**Task input:**
━━━━━━━━━━

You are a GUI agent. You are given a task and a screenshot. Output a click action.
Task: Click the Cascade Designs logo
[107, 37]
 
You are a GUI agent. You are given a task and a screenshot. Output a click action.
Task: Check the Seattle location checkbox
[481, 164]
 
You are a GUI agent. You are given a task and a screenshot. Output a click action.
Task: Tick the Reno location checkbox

━━━━━━━━━━

**Work required:**
Reproduce every item above word for word, keeping each line unchanged.

**Answer for the task:**
You are a GUI agent. You are given a task and a screenshot. Output a click action.
Task: Click the Cascade Designs logo
[107, 37]
 
You are a GUI agent. You are given a task and a screenshot. Output a click action.
Task: Check the Seattle location checkbox
[481, 164]
 
You are a GUI agent. You are given a task and a screenshot. Output a click action.
Task: Tick the Reno location checkbox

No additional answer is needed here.